INSTRUCTION
Set down every line of the items word for word, beginning with the line that contains "Identify the location of error-message: It" and running down to the line that contains "background-label: Arrière-plan Modèle", with both of those lines included.
====
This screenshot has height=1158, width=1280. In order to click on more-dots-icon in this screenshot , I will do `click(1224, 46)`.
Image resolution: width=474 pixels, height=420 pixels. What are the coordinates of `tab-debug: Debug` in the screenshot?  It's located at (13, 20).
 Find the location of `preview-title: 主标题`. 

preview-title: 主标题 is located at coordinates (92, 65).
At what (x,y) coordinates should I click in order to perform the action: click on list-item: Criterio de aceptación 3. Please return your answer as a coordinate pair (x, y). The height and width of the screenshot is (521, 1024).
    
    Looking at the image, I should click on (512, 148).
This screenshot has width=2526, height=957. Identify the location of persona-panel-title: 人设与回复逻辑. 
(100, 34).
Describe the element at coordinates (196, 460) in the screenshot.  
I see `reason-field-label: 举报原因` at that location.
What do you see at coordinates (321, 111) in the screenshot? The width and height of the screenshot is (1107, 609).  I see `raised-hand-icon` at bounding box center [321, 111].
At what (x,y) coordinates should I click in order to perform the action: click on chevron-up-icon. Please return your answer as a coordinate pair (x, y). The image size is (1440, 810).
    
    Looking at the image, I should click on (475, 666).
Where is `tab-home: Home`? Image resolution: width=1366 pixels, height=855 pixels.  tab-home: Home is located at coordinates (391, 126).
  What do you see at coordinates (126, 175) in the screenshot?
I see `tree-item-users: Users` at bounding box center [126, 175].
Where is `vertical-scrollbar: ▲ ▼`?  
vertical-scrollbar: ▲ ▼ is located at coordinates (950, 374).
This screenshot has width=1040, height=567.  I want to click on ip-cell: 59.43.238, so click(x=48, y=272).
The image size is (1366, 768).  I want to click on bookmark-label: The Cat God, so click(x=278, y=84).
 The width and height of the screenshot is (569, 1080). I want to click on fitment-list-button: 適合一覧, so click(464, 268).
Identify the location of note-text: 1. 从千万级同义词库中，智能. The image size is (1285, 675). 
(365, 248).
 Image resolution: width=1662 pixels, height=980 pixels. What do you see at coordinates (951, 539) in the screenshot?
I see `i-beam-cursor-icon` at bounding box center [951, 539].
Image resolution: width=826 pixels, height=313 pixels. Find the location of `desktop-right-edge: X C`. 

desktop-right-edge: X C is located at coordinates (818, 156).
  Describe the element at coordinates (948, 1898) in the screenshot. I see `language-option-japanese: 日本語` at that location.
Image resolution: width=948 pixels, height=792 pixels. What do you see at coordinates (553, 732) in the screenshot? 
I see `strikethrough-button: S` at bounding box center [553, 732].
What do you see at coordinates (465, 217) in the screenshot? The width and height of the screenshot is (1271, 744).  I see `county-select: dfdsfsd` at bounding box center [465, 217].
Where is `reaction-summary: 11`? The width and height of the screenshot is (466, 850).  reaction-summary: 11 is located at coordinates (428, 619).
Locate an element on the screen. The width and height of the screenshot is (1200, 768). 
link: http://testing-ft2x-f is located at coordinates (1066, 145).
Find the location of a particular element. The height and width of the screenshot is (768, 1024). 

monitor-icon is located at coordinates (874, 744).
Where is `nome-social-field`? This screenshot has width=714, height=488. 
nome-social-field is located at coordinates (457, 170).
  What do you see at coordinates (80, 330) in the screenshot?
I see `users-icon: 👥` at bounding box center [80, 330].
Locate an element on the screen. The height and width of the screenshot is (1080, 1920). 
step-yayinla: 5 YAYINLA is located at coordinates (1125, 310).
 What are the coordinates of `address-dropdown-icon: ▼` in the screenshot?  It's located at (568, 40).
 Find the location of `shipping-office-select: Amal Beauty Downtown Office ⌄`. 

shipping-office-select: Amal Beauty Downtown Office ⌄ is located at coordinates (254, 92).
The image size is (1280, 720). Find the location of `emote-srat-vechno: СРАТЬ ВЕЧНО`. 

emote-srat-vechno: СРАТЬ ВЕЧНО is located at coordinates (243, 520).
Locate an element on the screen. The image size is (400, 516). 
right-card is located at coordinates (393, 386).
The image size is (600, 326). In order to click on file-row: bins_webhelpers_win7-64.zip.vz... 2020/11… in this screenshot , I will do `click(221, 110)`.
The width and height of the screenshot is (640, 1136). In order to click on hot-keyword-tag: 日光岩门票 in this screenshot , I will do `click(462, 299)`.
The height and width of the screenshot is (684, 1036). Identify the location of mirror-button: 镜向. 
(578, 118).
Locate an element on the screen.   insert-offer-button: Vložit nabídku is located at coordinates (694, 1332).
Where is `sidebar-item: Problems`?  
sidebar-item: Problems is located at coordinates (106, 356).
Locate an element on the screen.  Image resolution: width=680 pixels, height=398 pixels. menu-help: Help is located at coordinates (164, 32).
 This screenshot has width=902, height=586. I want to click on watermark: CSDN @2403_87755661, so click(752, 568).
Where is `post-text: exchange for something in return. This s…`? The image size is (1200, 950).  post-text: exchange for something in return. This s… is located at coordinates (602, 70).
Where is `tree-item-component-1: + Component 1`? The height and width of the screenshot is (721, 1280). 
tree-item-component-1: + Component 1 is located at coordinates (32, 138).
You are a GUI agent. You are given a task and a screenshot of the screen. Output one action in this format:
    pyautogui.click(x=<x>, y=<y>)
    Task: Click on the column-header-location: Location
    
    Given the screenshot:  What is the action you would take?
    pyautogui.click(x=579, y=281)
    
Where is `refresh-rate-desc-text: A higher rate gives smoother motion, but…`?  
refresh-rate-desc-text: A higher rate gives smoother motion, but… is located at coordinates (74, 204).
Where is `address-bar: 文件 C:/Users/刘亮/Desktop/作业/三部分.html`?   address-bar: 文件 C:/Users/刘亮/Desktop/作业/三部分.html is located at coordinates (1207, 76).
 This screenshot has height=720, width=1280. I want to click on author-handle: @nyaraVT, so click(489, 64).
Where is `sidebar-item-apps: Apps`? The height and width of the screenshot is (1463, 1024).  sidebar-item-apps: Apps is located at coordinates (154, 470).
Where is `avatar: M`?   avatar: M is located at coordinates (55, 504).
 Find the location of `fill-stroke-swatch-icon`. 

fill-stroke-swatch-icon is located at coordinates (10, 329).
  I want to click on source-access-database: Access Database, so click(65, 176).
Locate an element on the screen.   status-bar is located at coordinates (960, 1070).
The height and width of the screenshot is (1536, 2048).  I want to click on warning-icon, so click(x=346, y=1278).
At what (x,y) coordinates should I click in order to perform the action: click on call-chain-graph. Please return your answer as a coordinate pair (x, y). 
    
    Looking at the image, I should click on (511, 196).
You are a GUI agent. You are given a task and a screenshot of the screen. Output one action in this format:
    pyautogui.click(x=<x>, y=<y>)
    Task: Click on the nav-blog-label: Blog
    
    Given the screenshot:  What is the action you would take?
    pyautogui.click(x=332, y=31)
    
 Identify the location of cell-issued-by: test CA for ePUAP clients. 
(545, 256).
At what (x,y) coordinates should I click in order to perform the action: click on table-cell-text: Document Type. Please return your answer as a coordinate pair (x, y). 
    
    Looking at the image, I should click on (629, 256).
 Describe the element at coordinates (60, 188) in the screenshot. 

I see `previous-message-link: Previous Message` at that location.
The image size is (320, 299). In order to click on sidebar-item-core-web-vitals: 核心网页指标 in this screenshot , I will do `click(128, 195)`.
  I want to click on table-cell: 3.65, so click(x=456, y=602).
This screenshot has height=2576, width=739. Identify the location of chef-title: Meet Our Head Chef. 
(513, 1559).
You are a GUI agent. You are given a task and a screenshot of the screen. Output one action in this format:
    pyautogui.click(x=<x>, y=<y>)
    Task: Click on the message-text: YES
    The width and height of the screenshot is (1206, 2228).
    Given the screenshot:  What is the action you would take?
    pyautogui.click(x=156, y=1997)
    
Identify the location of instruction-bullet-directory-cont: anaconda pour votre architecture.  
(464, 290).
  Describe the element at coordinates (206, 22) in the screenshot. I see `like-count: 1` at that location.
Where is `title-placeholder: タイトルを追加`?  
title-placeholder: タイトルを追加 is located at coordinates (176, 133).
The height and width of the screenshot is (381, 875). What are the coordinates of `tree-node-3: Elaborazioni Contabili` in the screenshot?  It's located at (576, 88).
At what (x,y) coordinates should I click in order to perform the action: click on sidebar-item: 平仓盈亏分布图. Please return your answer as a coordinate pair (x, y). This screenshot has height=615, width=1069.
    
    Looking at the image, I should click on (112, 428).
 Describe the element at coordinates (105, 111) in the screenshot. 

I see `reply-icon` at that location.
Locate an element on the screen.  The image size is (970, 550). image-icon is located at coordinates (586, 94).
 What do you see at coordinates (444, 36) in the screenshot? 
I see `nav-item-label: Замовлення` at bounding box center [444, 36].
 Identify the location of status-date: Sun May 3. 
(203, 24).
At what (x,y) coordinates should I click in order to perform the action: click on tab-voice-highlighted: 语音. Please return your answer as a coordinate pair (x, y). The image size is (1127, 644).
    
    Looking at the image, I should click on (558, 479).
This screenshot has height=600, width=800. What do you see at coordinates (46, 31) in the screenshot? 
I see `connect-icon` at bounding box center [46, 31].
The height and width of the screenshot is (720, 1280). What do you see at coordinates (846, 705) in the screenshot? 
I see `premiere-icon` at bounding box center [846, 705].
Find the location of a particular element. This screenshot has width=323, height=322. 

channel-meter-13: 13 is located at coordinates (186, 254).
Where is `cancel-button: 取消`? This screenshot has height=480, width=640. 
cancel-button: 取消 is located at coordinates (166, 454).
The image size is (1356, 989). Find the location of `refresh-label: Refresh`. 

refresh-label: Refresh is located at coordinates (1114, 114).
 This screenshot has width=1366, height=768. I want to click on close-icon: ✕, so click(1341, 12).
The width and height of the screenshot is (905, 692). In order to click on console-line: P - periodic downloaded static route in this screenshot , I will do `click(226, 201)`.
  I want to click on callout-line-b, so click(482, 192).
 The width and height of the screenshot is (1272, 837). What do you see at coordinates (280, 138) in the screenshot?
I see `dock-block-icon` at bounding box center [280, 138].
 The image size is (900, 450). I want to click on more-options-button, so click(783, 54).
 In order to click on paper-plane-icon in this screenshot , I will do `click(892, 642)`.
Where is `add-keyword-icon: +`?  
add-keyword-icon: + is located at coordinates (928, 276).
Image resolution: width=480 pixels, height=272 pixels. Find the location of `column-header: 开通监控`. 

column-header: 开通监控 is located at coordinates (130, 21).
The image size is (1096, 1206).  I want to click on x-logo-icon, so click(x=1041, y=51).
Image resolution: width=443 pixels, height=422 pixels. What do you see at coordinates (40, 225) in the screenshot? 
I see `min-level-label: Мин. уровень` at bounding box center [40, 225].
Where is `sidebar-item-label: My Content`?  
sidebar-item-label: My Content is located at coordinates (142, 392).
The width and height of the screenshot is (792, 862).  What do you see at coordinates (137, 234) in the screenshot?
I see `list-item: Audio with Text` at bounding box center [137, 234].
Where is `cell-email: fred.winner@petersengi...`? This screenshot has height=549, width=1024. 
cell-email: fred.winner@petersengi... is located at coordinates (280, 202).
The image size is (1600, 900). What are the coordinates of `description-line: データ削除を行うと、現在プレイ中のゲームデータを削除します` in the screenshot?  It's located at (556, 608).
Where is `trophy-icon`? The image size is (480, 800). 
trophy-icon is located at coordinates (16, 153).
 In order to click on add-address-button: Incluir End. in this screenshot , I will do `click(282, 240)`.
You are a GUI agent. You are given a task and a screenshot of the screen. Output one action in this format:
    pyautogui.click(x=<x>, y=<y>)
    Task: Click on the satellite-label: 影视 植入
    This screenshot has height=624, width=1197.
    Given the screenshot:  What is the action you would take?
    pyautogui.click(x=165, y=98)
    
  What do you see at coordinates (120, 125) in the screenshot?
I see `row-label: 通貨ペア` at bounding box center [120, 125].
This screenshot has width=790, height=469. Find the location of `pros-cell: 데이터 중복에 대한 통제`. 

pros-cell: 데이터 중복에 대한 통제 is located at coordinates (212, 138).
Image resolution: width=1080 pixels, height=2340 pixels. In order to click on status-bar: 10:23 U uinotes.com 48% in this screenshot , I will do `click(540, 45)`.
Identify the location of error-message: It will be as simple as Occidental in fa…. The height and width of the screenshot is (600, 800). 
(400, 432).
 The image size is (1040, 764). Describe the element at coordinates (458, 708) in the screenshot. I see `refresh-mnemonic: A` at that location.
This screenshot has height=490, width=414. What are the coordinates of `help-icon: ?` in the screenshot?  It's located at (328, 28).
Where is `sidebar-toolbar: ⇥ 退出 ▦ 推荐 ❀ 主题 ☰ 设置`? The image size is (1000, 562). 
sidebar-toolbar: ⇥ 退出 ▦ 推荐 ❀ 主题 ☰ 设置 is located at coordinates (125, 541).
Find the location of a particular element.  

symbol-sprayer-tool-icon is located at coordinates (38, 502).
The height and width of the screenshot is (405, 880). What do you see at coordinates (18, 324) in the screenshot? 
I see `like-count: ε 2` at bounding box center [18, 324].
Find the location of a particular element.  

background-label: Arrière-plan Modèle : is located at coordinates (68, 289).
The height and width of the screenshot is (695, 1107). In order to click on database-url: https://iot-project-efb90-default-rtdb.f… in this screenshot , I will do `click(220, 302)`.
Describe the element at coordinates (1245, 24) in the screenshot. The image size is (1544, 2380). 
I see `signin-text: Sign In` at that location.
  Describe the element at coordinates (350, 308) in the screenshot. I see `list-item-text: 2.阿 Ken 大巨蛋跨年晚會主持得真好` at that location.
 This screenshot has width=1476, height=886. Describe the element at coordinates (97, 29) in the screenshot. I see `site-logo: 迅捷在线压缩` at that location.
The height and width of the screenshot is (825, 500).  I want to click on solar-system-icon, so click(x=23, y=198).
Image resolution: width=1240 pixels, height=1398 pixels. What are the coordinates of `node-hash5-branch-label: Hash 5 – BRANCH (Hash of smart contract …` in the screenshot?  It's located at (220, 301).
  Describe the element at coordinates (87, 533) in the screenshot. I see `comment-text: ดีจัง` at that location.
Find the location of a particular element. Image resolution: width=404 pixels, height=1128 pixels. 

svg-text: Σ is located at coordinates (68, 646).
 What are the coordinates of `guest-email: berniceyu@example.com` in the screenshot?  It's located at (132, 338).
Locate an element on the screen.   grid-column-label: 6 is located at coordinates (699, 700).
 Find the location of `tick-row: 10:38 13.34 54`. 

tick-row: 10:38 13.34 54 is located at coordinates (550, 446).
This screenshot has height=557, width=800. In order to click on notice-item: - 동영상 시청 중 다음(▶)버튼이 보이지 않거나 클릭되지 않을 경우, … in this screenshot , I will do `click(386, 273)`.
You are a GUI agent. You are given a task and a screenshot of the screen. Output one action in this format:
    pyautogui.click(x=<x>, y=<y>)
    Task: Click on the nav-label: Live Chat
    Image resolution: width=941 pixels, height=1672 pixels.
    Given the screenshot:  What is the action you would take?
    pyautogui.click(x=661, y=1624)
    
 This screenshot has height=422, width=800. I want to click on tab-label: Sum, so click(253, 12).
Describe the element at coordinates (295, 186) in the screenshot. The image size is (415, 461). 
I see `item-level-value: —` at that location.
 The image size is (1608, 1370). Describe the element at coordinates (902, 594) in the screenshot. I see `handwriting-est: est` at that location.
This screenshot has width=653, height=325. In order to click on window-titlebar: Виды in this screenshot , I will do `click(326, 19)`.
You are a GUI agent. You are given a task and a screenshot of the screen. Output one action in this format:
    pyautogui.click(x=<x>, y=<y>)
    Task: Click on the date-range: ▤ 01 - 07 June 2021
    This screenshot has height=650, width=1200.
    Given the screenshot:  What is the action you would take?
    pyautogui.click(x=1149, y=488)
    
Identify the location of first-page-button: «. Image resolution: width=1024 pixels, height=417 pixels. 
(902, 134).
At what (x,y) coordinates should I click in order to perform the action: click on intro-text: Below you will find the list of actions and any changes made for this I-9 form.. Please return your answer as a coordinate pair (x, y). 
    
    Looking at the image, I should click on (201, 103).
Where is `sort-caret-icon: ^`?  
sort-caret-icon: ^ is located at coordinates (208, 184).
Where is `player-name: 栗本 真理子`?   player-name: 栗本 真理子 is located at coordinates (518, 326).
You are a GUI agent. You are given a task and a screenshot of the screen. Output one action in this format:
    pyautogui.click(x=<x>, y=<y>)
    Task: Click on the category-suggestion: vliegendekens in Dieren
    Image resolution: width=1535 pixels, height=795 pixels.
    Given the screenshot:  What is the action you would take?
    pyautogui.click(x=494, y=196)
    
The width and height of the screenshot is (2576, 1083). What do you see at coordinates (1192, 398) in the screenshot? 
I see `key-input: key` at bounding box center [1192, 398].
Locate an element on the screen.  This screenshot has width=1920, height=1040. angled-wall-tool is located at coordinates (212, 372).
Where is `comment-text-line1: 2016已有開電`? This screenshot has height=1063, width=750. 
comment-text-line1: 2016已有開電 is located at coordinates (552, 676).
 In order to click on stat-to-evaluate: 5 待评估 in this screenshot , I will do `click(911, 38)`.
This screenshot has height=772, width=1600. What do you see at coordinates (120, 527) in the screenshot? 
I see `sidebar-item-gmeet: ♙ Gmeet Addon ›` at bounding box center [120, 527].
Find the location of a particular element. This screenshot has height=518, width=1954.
====
RESPONSE TO THIS EXERCISE
Identify the location of error-message: It will be as simple as Occidental in fa…. The height and width of the screenshot is (600, 800). 
(400, 432).
 The image size is (1040, 764). Describe the element at coordinates (458, 708) in the screenshot. I see `refresh-mnemonic: A` at that location.
This screenshot has height=490, width=414. What are the coordinates of `help-icon: ?` in the screenshot?  It's located at (328, 28).
Where is `sidebar-toolbar: ⇥ 退出 ▦ 推荐 ❀ 主题 ☰ 设置`? The image size is (1000, 562). 
sidebar-toolbar: ⇥ 退出 ▦ 推荐 ❀ 主题 ☰ 设置 is located at coordinates (125, 541).
Find the location of a particular element.  

symbol-sprayer-tool-icon is located at coordinates (38, 502).
The height and width of the screenshot is (405, 880). What do you see at coordinates (18, 324) in the screenshot? 
I see `like-count: ε 2` at bounding box center [18, 324].
Find the location of a particular element.  

background-label: Arrière-plan Modèle : is located at coordinates (68, 289).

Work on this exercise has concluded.